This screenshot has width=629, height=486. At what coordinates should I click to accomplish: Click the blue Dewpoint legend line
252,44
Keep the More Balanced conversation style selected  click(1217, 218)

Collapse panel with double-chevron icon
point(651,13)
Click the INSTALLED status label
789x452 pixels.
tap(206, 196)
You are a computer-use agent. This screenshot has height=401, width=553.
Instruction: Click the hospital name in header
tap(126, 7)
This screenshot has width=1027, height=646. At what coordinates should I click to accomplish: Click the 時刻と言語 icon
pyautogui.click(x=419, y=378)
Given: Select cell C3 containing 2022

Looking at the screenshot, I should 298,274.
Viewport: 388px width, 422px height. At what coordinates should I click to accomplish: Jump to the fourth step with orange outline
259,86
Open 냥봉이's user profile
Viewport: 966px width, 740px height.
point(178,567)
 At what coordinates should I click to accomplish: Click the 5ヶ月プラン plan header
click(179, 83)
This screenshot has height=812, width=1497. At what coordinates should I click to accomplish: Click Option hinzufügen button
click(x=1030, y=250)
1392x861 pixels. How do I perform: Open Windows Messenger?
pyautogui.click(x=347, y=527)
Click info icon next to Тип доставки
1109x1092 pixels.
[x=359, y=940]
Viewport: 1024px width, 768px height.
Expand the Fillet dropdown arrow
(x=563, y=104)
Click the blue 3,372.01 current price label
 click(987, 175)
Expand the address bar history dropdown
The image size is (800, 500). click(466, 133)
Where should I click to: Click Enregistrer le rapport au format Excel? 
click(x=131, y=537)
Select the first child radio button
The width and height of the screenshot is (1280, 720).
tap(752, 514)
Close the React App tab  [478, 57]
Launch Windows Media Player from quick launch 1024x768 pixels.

» Problem description: Copy every record precisely, omitting nothing.

» Result of this exercise:
This screenshot has width=629, height=486. At what coordinates should I click to accomplish: Click the blue Dewpoint legend line
252,44
Keep the More Balanced conversation style selected  click(1217, 218)

Collapse panel with double-chevron icon
point(651,13)
Click the INSTALLED status label
789x452 pixels.
tap(206, 196)
You are a computer-use agent. This screenshot has height=401, width=553.
Instruction: Click the hospital name in header
tap(126, 7)
This screenshot has width=1027, height=646. At what coordinates should I click to accomplish: Click the 時刻と言語 icon
pyautogui.click(x=419, y=378)
Given: Select cell C3 containing 2022

Looking at the screenshot, I should 298,274.
Viewport: 388px width, 422px height. At what coordinates should I click to accomplish: Jump to the fourth step with orange outline
259,86
Open 냥봉이's user profile
Viewport: 966px width, 740px height.
point(178,567)
 At what coordinates should I click to accomplish: Click the 5ヶ月プラン plan header
click(179, 83)
This screenshot has height=812, width=1497. At what coordinates should I click to accomplish: Click Option hinzufügen button
click(x=1030, y=250)
1392x861 pixels. How do I perform: Open Windows Messenger?
pyautogui.click(x=347, y=527)
Click info icon next to Тип доставки
1109x1092 pixels.
[x=359, y=940]
Viewport: 1024px width, 768px height.
Expand the Fillet dropdown arrow
(x=563, y=104)
Click the blue 3,372.01 current price label
 click(987, 175)
Expand the address bar history dropdown
The image size is (800, 500). click(466, 133)
Where should I click to: Click Enregistrer le rapport au format Excel? 
click(x=131, y=537)
Select the first child radio button
The width and height of the screenshot is (1280, 720).
tap(752, 514)
Close the React App tab  [478, 57]
Launch Windows Media Player from quick launch 1024x768 pixels.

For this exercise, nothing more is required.